During the World War 2, Soviet-Russia's interest in Mongolia grew more, considering to make Mongolia a buffer state, a zone which would protect southern borders of Soviets in case of a third-party- attack. Stalin insisted on Mongolia's "independence" during the Yalta-meeting of "Big three" (US, US, SU) and for Mongolia that was the begin of being recognized as an independent country by the world countries. China was of course against this decision, but couldn't do anything against the "Big three". As a last resort, China wanted to "make sure" if the Mongols wanted the independence and asked to have a plebiscite. The choice was unanimous and in January 6, 1946, China recognized Mongolia's independence, and little later, on February 28th, Soviet Union did the same. In fact, before that Mongolia was long ago a satellite state of Soviet Union since 1921, a Soviet-dominated Mongolian People's Republic, even tough it was de jure still a China's region by 1915 treaty. But every Mongol thought that his country has become independent in 1921 already when Mongolian army defeated Chinese forces stationed in Mongolia and kicked them out of the country. Soviets helped the fleeing Chinese soldiers to go home safely by granting them a transport through its territory to China. But we were not "independent" as we believed or told, and the dream came true only in 1946 as mentioned above. Our Soviet friends had been showing two faces since 1921, saying to us "You are the second Socialist country in the world!" (the first being the Soviets), tapping on our shoulders, but turning around, they would say to the Chinese, "We know that Mongolia is yours".
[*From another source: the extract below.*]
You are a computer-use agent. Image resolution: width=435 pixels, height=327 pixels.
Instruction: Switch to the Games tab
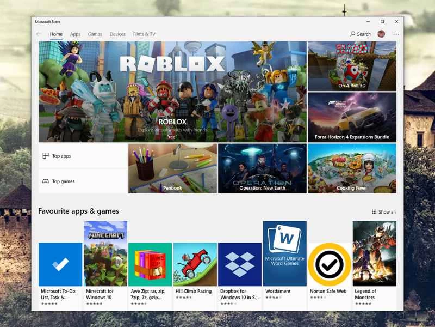pyautogui.click(x=95, y=34)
|Republic of China's (Taiwan's) "regions"|
By the way, I have read once that there is an historical document revealing an agreement between a Mongol Khan and a Chinese King stating that both sides will obey that all territories north of Great Chinese Wall belong to the Mongols, and all territories to the south of that wall should be Chinese lands. If we should stick to this document, since we all consider ourselves as the successor of the Mongol khan and the Chinese king respectively, then we Mongols should claim the territory to the north of the Great Chinese Wall for ourselves, if not all, then at least the Inner Mongolia's territory, right? And people know that the Great Chinese Wall was built to mark the northern border of Chinese territory and should be a barricade or a fortress to protect from the attacks by the Mongols. Even though it was not much of use during the Mongol invasion ( Mongol Yuan empire), one should nevertheless always consider this fact when talking about historical boundaries between China and Mongolia. I don't think that this wall was built to make a tourist attraction, making even the American President Obama so curios that he even couldn't help to stroll along it. No, nobody would buy it, trust me.
With Crimean referendum being a hot topic, I heard that Chinese twitter users have recently discussed about the possibility of having a referendum in Mongolia with couple of Russian-style questions, and with this behavior they proved again that they don't want (and don't like) to acknowledge Mongolia's sovereignty over its territory and its independence. One might wonder why are the Chinese so hated by the Mongols. Well, the answer is obvious. The Chinese people, of the ROC and PRC alike, are the ones who nurture this mentality. Don't they get it?